— Begin Provided text —

A bona fide fusion guitar hero during the late 70s (his trio of Columbia albums—Tightrope, The Blue Man, Arrows—is considered essential listening), Khan was also a ubiquitous session musician who appeared on recordings by everyone from The Brecker Brothers, Billy Cobam, and David Sanborn to Steely Dan, Billy Joel, and Chaka Khan. His adventurous group Eyewitness (The Police meets jazz) became his main focus through the 80s. An accomplished player with a jazz pedigree and a penchant for interpreting Thelonious Monk tunes on the guitar, Khan spent the 90s playing in straight-ahead guitar trio settings with the likes of bassist Ron Carter and Al Foster (documented on 1991’s Let’s Call This) and bassist John Patitucci and drummer Jack DeJohnette (1997’s Got My Mental). Parting Shot reunites him with Eyewitness bandmates Anthony Jackson on contrabass guitar and Manolo Badrena on percussion and vocals. The lively Latinized session is anchored by all-world drummer Dennis Chambers (currently in Santana) while conguero Bobby Allende and timbales and bongo player Marc Quiñones add authentic Afro-Caribbean flavor to the proceedings.

— End Provided text —
— Begin Material —

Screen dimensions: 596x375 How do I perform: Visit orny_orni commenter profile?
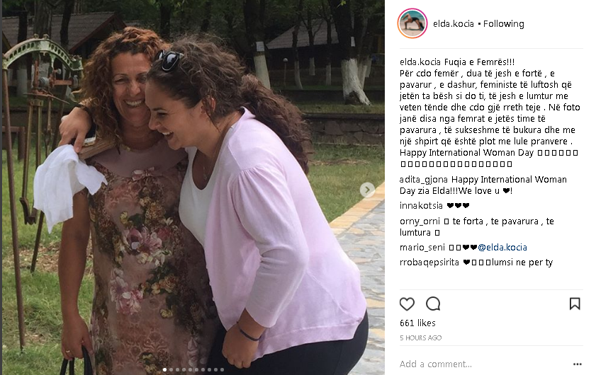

— End Material —

Prompt >> Using the Khan profile, list every musician it names as playing with Khan on Parting Shot.

Answer in full >> Anthony Jackson, Manolo Badrena, Dennis Chambers, Bobby Allende, Marc Quiñones